The first question requires the trier of fact to determine the severity or pervasiveness of the particular conduct at issue by testing it against both an objective and a subjective component. In other words, the trier of fact must find both that an objectively reasonable person would find the environment hostile and that the victim, herself, subjectively perceived the environment as hostile. Harris, 510 U.S. at 21-22. The objective showing operates as a limitation on the subjective assertions of the claimant by requiring that the claimant's individual perceptions fall within a range that the reasonable person can understand. However, the gravamen of any sexual harassment claim is that the claimant, herself, personally found the alleged sexual advances "unwelcome." Meritor, 477 U.S. at 68. If "the victim does not subjectively perceive the environment to be abusive, the conduct has not actually altered the conditions of the victim's employment, and there is not a Title VII violation." Harris, 510 U.S. at 21-22. However, there is no requirement of tangible economic consequences or psychological injury. Id. In order to establish a subjective perception of abuse, the charging party must only testify that she found the alleged conduct to be hostile or abusive at the time it occurred because she did not solicit or incite it, and she regarded the conduct as undesirable or offensive. Henson v. City of Dundee, 682 F.2d 897, 903 (11th Cir. 1982). Unless the respondent produces evidence to the contrary, the subjective prong of the analysis will be satisfied. Id.

The second question, the employer's negligence, is equally fact-specific. In general, an employer can be held negligent if it knows or should have known about the harassing conduct. Jansen v. Packaging Corp. of Am., and Ellerth v. Burlington Indus., 123 F.3d 490, 494-495 (7th Cir. 1997) ("Jansen") (per curiam) (stating that the "law of the circuit" in these cases is "negligence, not strict liability."). In fact, "[a] plaintiff has no duty under the law to complain about discriminatory harassment, but the employer . . . will not be liable if it had no reason to know about it. Nor does a plaintiff have a legal duty to cooperate with the employer's investigation; but the reasonableness of the employer's attempts to rectify harassment is measured against how much it knows or should have known." Perry v. Chernin, 126 F.3d 1010, 1015 (7th Cir. 1997).

== == ==

§ EXERCISE INSTRUCTIONS:
In the passage on sexual harassment claims, why is there no Title VII violation when the victim does not subjectively perceive the environment as abusive? Answer in one to three sentences.

§ SUPPLIED INFORMATION:
== == ==

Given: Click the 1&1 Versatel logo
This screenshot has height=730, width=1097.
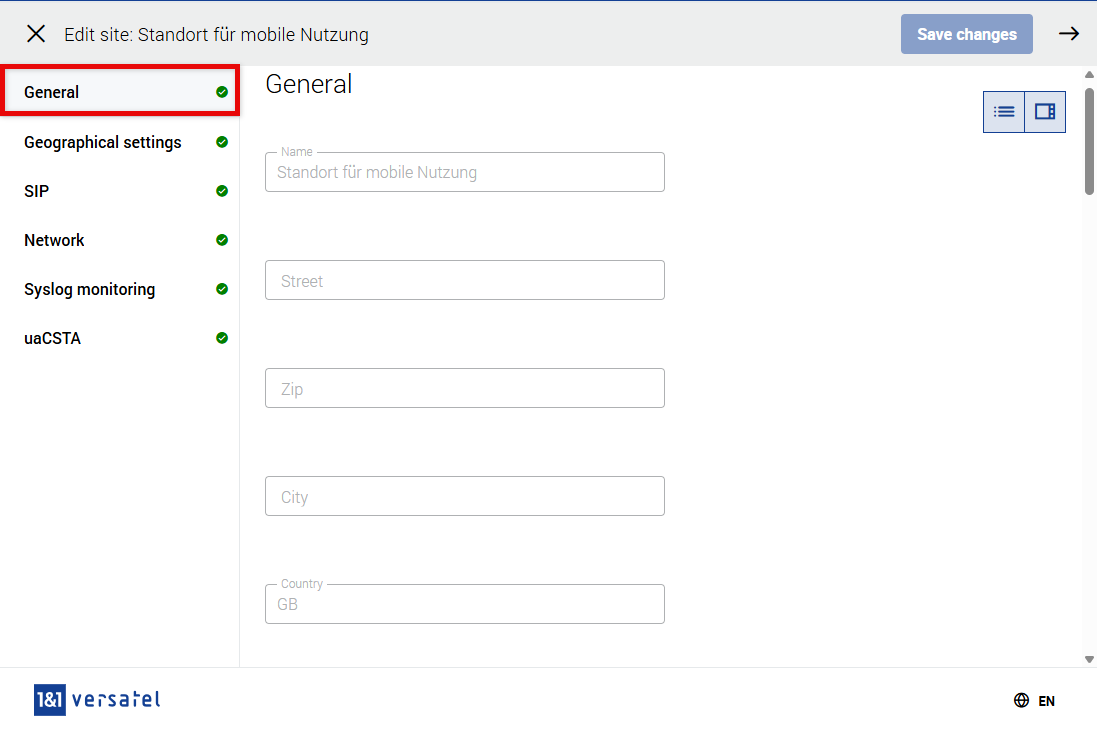Looking at the screenshot, I should tap(97, 700).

== == ==

§ ANSWER TO THIS TASK:
If the victim does not subjectively perceive the environment as abusive, the conduct has not actually altered the conditions of the victim's employment. Without that change to the conditions of employment, there is no Title VII violation.